“Se ha quemado Macrolibros”

“Se ha quemado Macrolibros”. El primer día que escuchamos esto no le dimos suficiente trascendencia. Otras veces había habido incendios en el Polígono de Argales, nuestra casa, y como no había heridos ni tampoco conocíamos demasiado de lo que había tras las vallas de nuestro vecino, todo quedó en una nota a dos columnas. Pero al día siguiente empezamos a preguntar. 250 familias, entre empleos directos e indirectos, dependían de Macrolibros, una empresa que, con diferentes nombres y dueños, llevaba muchos años arraigada en la ciudad. Peor aún. La larga tradición de las artes gráficas de contratar a familiares de los trabajadores más veteranos hacía que en Macrolibros se complicara aún más el futuro de familias completas.

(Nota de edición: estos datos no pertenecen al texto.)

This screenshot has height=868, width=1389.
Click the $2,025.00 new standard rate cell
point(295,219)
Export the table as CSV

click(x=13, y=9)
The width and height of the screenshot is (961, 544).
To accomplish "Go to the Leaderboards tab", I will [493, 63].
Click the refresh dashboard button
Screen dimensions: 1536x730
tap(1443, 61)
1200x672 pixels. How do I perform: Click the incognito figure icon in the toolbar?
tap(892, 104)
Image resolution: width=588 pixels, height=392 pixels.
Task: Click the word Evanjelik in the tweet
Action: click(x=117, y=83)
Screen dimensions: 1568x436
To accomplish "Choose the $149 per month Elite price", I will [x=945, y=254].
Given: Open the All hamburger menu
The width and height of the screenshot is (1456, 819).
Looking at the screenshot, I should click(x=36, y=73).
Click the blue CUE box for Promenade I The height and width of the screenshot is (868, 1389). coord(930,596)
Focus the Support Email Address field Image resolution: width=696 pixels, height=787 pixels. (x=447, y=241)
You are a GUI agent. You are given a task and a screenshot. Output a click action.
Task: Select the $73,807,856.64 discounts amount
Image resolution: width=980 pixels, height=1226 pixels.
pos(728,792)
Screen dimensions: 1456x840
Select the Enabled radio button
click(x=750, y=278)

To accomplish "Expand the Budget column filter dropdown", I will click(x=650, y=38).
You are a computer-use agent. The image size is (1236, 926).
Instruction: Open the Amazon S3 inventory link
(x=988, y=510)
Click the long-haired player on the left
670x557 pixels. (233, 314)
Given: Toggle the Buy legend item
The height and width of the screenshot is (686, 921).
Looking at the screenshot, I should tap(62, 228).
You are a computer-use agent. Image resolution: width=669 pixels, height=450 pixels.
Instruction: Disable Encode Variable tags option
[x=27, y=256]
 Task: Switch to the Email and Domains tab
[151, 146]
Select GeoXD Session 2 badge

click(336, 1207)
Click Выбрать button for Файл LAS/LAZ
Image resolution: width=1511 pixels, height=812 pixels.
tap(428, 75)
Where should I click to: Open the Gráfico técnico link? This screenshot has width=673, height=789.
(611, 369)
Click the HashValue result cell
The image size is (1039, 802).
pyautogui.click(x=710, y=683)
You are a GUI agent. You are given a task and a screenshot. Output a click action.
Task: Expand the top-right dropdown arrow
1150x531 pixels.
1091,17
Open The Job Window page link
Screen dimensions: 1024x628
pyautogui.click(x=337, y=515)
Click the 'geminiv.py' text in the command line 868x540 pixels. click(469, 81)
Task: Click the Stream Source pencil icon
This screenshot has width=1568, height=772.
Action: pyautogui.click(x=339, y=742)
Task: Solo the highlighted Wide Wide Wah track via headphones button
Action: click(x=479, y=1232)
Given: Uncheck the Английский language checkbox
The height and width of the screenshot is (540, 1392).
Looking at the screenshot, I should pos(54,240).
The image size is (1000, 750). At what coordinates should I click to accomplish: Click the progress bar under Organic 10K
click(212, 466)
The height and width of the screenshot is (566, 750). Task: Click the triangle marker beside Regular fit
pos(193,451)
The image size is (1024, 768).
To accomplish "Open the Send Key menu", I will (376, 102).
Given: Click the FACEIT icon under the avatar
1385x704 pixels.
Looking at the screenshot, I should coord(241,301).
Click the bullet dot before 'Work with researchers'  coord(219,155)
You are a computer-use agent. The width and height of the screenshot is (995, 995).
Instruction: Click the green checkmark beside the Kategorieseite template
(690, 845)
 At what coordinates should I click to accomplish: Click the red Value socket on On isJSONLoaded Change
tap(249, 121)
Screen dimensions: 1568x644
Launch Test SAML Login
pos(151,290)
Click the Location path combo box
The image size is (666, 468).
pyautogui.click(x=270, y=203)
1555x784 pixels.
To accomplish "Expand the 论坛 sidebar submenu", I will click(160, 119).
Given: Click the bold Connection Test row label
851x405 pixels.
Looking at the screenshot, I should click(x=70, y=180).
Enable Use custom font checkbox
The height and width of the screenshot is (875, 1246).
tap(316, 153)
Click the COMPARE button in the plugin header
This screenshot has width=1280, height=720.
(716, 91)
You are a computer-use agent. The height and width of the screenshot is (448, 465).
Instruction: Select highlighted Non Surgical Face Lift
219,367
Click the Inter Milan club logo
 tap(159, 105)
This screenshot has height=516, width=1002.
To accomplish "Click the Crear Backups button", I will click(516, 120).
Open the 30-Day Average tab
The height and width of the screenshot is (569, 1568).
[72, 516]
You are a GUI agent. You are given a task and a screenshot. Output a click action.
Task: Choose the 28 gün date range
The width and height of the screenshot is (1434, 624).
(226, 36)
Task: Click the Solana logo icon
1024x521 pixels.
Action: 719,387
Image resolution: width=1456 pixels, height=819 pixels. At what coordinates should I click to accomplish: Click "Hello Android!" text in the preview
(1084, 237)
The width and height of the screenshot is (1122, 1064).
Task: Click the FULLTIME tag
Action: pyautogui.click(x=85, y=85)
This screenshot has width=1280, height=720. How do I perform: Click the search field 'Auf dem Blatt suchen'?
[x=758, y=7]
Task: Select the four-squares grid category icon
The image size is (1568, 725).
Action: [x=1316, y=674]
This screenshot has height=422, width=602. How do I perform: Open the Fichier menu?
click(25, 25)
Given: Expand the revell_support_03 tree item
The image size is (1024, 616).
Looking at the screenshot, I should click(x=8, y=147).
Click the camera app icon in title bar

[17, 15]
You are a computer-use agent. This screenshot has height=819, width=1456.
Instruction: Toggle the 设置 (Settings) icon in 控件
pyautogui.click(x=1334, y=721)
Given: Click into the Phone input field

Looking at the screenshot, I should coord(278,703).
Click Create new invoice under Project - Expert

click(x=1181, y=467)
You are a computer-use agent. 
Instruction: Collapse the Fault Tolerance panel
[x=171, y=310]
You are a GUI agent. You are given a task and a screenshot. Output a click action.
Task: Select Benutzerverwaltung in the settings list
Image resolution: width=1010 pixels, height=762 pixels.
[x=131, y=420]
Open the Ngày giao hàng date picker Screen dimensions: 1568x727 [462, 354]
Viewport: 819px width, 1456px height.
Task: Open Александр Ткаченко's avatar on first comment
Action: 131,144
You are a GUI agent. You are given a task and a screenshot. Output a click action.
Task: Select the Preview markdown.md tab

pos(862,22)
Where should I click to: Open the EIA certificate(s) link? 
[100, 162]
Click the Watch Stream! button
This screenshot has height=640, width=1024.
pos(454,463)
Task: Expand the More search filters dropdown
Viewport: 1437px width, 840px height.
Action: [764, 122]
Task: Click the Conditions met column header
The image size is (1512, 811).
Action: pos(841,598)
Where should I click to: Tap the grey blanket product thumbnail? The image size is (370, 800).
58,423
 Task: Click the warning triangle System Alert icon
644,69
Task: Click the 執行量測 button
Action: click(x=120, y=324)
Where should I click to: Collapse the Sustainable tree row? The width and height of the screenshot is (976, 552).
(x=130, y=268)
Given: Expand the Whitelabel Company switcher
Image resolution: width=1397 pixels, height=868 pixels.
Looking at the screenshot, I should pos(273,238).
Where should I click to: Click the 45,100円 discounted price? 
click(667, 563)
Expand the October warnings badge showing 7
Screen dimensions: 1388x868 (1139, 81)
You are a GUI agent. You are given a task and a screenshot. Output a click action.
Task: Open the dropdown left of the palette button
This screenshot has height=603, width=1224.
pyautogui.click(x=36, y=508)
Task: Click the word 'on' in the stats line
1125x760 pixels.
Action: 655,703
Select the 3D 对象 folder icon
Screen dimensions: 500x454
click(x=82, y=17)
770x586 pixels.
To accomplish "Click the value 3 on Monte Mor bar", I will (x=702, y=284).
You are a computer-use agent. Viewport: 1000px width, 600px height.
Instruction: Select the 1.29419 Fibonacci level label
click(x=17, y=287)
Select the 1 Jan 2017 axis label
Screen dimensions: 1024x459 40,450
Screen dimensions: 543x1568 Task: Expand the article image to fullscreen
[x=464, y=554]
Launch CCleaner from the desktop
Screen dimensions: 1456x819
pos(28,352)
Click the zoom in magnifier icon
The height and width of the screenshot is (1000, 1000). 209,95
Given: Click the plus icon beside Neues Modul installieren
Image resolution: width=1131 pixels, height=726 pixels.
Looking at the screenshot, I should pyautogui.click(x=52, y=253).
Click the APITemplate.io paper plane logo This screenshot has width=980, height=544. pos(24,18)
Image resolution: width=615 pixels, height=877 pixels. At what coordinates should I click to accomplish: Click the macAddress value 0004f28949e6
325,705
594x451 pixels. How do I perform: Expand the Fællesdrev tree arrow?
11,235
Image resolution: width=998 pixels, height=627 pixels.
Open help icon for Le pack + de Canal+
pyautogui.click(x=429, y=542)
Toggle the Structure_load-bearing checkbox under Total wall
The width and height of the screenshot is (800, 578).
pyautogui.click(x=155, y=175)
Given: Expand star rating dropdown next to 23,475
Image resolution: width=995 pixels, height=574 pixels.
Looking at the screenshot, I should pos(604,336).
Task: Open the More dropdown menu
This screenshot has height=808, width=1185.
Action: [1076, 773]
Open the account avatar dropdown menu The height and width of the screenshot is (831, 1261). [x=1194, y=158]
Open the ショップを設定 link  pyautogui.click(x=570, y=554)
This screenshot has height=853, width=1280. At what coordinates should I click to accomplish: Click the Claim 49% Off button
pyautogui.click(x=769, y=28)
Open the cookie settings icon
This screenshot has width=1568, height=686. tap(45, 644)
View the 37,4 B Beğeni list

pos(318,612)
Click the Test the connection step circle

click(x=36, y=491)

Primero contamos la petición de ayuda de trabajadores y empresarios (pertenece a un grupo de capital riesgo).

Después entramos en la nave quemada para asistir al desastre: seis máquinas de imprimir, toda la planta completa, absolutamente arrasadas por el fuego.

Y después tocó poner rostro a la tragedia. Los de los trabajadores que, después de un buen año, veían amenazado su futuro y el de sus familias.

El punto y seguido fue la primera reunión de empleados, en la que los empresarios trasladaron la decisión de seguir adelante con la empresa y de volver a funcionar cuanto antes.

El tema de Macrolibros aún sigue. Solo se cerrará el día que las máquinas de imprimir vuelvan a funcionar.